If structural inequalities undermine the good markets can do and corrupts politics, then it is not enough, say, to improve the FTC’s capacity to monitor Amazon, as liberal technocrats suggest. Amazon amassed and locks in its power by serving as a platform for its vendors and as a competitor to them. It monitors their successes, copies them, and then favors its own subsidiaries until it drives competitors into the ground. When Warren says break up Amazon, she means it should not be allowed to be a platform for other businesses and a competitor against them simultaneously.

The antimonopoly tradition acknowledges the inventiveness of the powerful. That means it is necessary to build countervailing power in the state and civil society. If Congress outlaws mortgages or credit cards whose interest rates can be raised without notice, lenders will invent new predatory instruments—hence the need for a Consumer Finance Agency to monitor fraudulent behavior.

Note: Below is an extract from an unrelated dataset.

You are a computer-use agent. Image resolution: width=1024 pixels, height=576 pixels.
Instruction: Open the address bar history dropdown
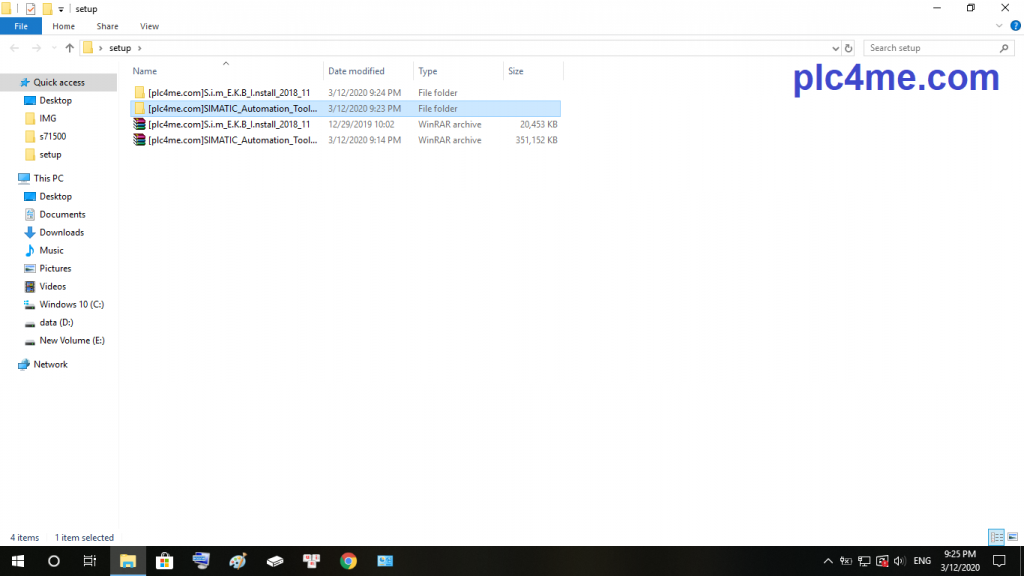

Cory Booker, a child of the black petit bourgeoisie, has also expressed antimonopolist convictions. He watched his parents’ funeral home get driven out of business by predatory competition from corporate chains. The same story, he notes, can be told for black banks, insurance companies, and retailers. Unlike Warren, who came to antimonpolism through professional conviction, Booker came to it the way many Americans have historically: through concrete experiences of predatory competition, which threatened livelihoods, communities, independence, and, in his case, racial self-determination.

 

Common Ground?

While history has convinced me that antimonopolists better understand the development of U.S. political economy than either Marxists or liberals, it has also convinced me that every political project has its blind spots. Antimonopoly and liberal politics do not address class sufficiently. Socialist proposals are mostly unconcerned about innovation. Liberals are far too complacent about power. Each also has its strengths. Socialists show us how monopoly power oppresses labor, liberals how it impedes innovation and public problem solving, and antimonopolists how we can use existing legal and cultural resources to counter concentrated power and build a more democratic economy.

The antimonopoly tradition has energized a wide spectrum of people in the orbit of the Democratic Party. Combined with other political projects, it can help mobilize young people, small business, minority voters, non-college whites in the Midwest, and rural voters. It is a mistake to gag any version of it, because doing so has the potential to suppress mobilization across the diverse coalition that is the only weapon Democrats have against the Republican Party.

Democrats at war with themselves would do well to keep the antimonopoly tradition’s focus on power and building a more democratic economy in mind, independently and together. Sometimes this will necessitate vigorous debate. At other times, it will necessitate tolerance. Sometimes it will mean the same reforms, such as reinvigorating Glass–Steagall, will be interpreted differently by factions engaged in different political projects. And sometimes, it will mean surprising collaborations, like the one between Bernie Sanders and Chuck Schumer to regulate corporate stock buybacks.

For socialists, liberals, and antimonopolists alike, reinvigorating the antimonopoly tradition will require more than just words. Otherwise mistrust will fester. Socialists will have to support some policies that favor entrepreneurship. Liberals will have to stand up to powerful donors who will be subject to antitrust action. Antimonopolists will have to accept some solutions to monopoly power besides antitrust, such as public ownership or utility regulation. A Democratic Party that figures out how to use the antimonopoly tradition to forge a durable coalition for a more democratic economy may have a bright future.


Gerald Berk teaches political science at the University of Oregon. He is the author of Alternative Tracks: The Constitution of American Industrial Order, 1877-1916; Louis Brandeis and the Making of Regulated Competition, 1900-1932; and co-editor of Political Creativity: Reconfiguring Institutional Order and Change.